El
altivo califa cordobés falleció el 21 de febrero de 1941 reconocido como uno de
los grandes colosos de la tauromaquia. Su único sucesor natural sólo podía ser
Joselito
ÁLVARO R.
DEL MORAL
Diario EL
CORREO DE ANDALUCÍA
Llevaba un mes en cama pero seguía pendiente de
las cosas de su casa: de las labores camperas; de los líos y los tratos... Su
cuerpo dijo basta el 21 de febrero de 1941, ahora hace 80 años justos, en
aquella Córdoba de la posguerra que ya había alumbrado un nuevo coloso del
toreo apodado Manolete, más o menos emparentado con Rafael y llamado también al
olimpo del califato. A Guerrita le amortajaron con un severo traje corto negro.
Negra era también la botonadura y blanca, blanquísima, la camisa de cuatro ojales
que rompía aquel cuadro de luto. Murió cuando le quedaban pocos días para
cumplir los 79 años en aquella gran casa de la calle Góngora –derribada como
gran parte del horizonte sentimental de la ciudad- que había comprado con los
caudales que ganó matando toros. Ya se lo había dicho a su mujer en otro
tiempo: “la leche y los dineros para Córdoba”.
El funeral se celebró al día siguiente en la
parroquia de San Nicolás. El cadáver fue conducido desde allí al panteón del
cementerio de la Salud. Del ataúd pendían cintas que portaban Machaquito, el
marqués del Mérito, Félix Moreno Ardanuy... toreros, ganaderos y aristócratas
rindiendo homenaje a aquel altivo califa que había llegado a espetarle al
mismísimo Alfonso XIII que, en lo suyo, había llegado a ser papa. La comitiva
fúnebre se detuvo dos veces: La última, para rezar un responso delante de la
vieja plaza de Los Tejares. Antes ya habían hecho una parada delante del
célebre club que llevaba su nombre en la calle Gondomar. Con la noticia de su
muerte habían colocado crespones de luto después de bajar las persianas. No
volverían a levantarse jamás.
Rafael había pasado los últimos 45 años de su vida
pontificando desde el púlpito de ese club, rodeado de una peculiarísima corte.
----
◆ INSTRUCCIONES DE TRABAJO:
A: Según el texto sobre Guerrita, ¿en qué templo se celebró su funeral?
B: Enumera todas las calles, templos, cementerios y plazas con nombre propio que cita el texto sobre Guerrita.
C: Prosigue el texto sobre Guerrita a partir de su última frase.
El material no guarda relación con estas actividades.

◆ DATOS PROPORCIONADOS:
----
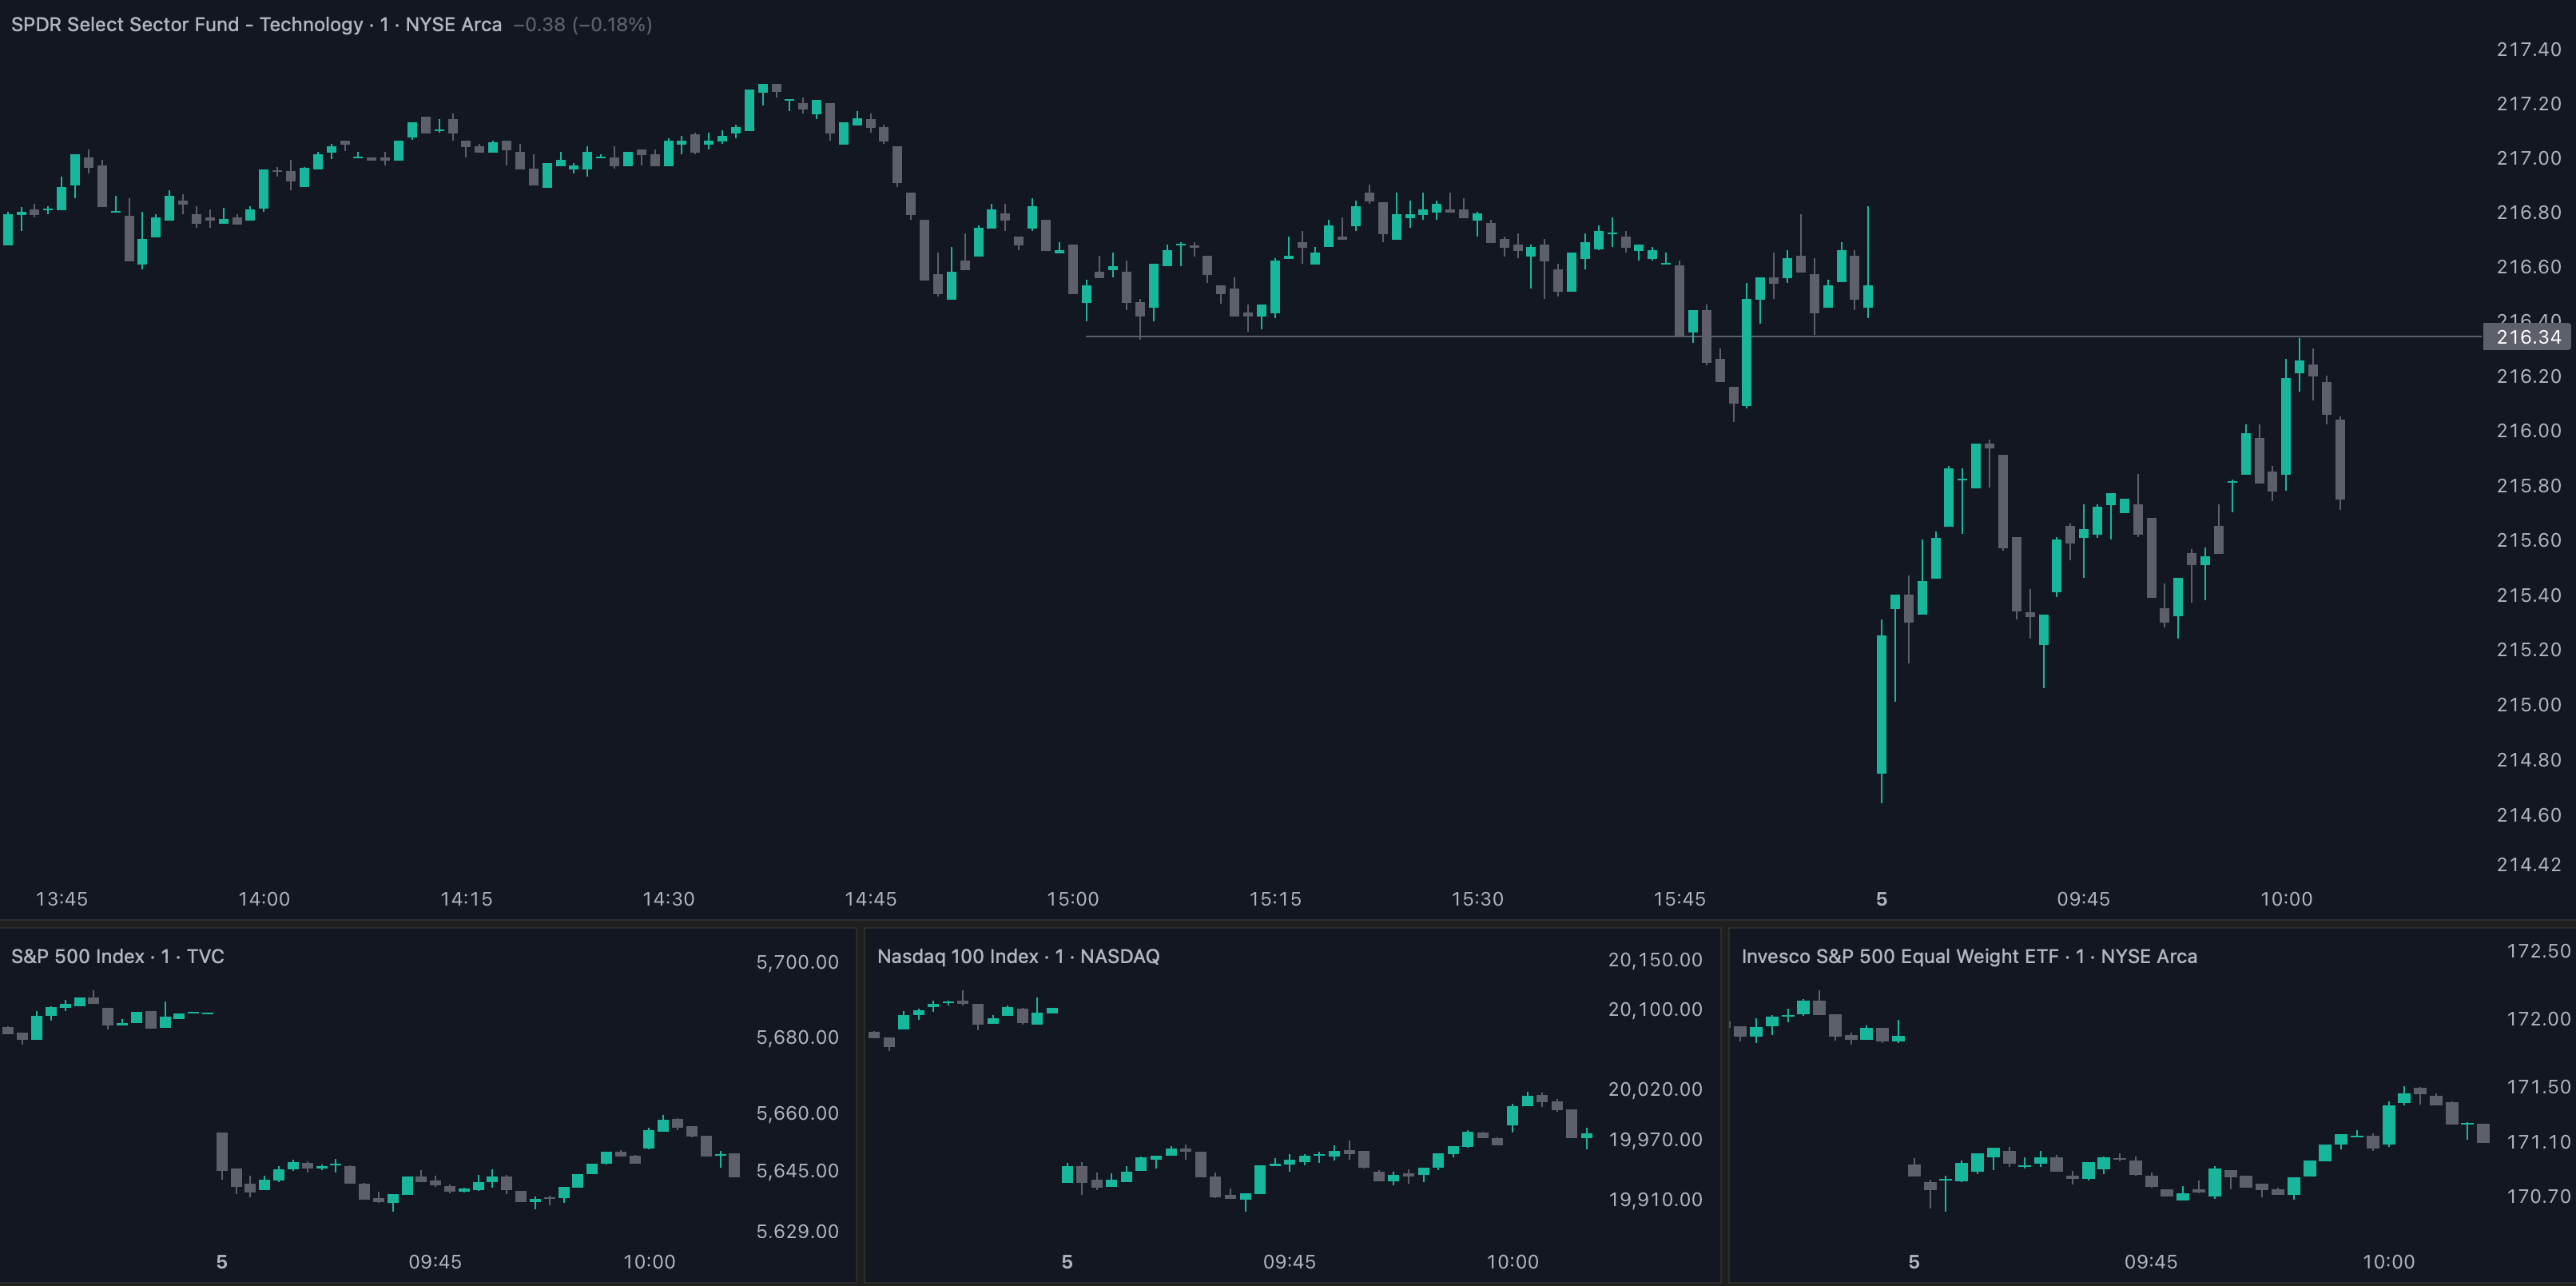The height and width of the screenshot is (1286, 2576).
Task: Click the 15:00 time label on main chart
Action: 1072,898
----
◆ RESPUESTAS:
A: En la parroquia de San Nicolás.

B: Calle Góngora, parroquia de San Nicolás, cementerio de la Salud, plaza de Los Tejares y calle Gondomar.

C:
En aquel salón del trono proclamó algunas de sus sentencias más lapidarias.
Pero se equivocó en dos ocasiones. La primera, cuando pidió a los aficionados
que se dieran prisa en ver torear a Juan Belmonte. Lo consideraba carne de
cañón... la segunda fue el 16 de mayo de 1920 al conocer la noticia de la
muerte de Joselito, verdadero sucesor natural de su rango: ¡Se han acabado los
toros! Llegó a proclamar en el telegrama de pésame enviado a su tocayo Rafael
El Gallo. Afortunadamente no tenía razón...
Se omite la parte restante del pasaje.